** Extract to read **

_____

Objective: This study explored how children with neurodevelopmental disorders (NDD) experienced sensory-emotionalrelational integration during mother-child physical contact play, with the aim of describinge, the essential structure of their interactional changes and to identifying the transitional conditions for co-regulation specific to each diagnostic group.
Methods: Six children (aged 4-5 years) diagnosed with autism spectrum disorder (ASD), intellectual disability (ID), attention-deficit/hyperactivity disorder (ADHD), or tic disorder (TD), and their mothers, participated in ten sessions of mother-child physical contact play. Video recordings, session transcripts, and researcher reflective memos were analyzed using Giorgi’s descriptive phenomenological method to derive the meaning units and articulate cross-case structural themes.

_____

** Information shown **
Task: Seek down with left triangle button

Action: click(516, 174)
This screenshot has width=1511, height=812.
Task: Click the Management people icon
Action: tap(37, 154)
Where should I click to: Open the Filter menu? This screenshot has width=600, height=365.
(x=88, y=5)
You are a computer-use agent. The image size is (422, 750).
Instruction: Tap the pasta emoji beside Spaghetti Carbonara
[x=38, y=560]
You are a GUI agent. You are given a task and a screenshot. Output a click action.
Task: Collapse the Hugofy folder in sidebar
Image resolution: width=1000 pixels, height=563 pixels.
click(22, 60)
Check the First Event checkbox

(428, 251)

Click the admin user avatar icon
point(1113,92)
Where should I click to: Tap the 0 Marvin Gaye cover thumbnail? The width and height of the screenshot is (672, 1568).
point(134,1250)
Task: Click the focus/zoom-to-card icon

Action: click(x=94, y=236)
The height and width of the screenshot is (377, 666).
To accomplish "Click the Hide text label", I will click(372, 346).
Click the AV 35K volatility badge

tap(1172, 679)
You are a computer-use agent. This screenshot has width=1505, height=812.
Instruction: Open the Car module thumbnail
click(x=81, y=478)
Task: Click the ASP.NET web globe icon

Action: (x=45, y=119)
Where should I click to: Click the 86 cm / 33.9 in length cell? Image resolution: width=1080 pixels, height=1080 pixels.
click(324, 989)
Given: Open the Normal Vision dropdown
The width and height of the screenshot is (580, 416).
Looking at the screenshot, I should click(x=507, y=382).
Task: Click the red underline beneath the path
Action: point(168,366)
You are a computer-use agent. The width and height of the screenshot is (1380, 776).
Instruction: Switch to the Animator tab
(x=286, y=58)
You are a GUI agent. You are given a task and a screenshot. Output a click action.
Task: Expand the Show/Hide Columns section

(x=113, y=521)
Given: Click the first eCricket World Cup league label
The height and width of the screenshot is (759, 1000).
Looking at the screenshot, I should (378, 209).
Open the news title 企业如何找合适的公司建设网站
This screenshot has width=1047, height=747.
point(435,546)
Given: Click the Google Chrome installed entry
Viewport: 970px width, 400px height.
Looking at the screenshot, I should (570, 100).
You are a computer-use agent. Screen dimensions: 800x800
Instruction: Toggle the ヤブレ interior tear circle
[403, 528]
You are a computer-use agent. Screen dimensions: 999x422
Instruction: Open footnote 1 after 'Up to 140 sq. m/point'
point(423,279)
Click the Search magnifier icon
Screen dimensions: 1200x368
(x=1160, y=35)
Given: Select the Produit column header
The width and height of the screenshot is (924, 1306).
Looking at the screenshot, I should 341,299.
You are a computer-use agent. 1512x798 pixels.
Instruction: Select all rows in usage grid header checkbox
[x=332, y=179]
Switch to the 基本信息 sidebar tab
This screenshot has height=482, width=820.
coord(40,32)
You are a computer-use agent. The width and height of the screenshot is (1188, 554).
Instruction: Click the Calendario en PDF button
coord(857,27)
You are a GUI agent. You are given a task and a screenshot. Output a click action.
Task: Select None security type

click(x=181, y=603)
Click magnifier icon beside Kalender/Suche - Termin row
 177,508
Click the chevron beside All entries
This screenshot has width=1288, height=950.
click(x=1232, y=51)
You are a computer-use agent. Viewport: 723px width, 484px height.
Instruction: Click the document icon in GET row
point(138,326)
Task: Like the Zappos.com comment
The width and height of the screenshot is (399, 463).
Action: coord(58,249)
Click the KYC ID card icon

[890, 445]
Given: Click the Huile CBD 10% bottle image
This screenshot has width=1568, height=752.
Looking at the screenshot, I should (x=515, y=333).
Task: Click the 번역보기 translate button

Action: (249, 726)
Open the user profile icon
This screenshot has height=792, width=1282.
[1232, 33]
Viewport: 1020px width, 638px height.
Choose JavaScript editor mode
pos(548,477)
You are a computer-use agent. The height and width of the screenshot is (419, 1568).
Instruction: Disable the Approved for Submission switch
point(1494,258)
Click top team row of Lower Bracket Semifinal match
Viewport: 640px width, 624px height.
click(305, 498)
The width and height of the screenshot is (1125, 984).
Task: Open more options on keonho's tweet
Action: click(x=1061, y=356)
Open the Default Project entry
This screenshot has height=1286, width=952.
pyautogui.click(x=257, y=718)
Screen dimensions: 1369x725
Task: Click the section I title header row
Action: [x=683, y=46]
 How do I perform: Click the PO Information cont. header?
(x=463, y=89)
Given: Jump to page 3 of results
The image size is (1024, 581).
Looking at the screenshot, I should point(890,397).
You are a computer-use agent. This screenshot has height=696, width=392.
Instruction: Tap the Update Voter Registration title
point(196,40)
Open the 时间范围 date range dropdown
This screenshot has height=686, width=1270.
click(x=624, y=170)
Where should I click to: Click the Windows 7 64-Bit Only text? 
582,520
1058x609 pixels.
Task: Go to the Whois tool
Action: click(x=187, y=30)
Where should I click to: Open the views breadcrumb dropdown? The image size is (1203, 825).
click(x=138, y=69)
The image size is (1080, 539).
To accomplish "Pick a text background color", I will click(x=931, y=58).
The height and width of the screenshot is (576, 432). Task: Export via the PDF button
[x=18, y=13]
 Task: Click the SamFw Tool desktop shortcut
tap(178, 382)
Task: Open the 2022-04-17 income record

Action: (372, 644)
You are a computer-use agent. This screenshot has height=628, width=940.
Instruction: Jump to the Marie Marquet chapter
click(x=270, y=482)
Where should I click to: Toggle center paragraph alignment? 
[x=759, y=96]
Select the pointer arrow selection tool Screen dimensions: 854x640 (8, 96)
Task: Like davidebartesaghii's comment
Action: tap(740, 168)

_____

** Exercise set **
- a) List every diagnosis named in the study abstract as a condition the participating children had.
- b) In the study abstract, write out the passage between "Objective: This study" and "each diagnostic group.", inclusive.
The records come from a different source than the study abstract.

** Answers for the tasks **
- a)
- Autism spectrum disorder (ASD)
- Intellectual disability (ID)
- Attention-deficit/hyperactivity disorder (ADHD)
- Tic disorder (TD)

- b)
Objective: This study explored how children with neurodevelopmental disorders (NDD) experienced sensory-emotionalrelational integration during mother-child physical contact play, with the aim of describinge, the essential structure of their interactional changes and to identifying the transitional conditions for co-regulation specific to each diagnostic group.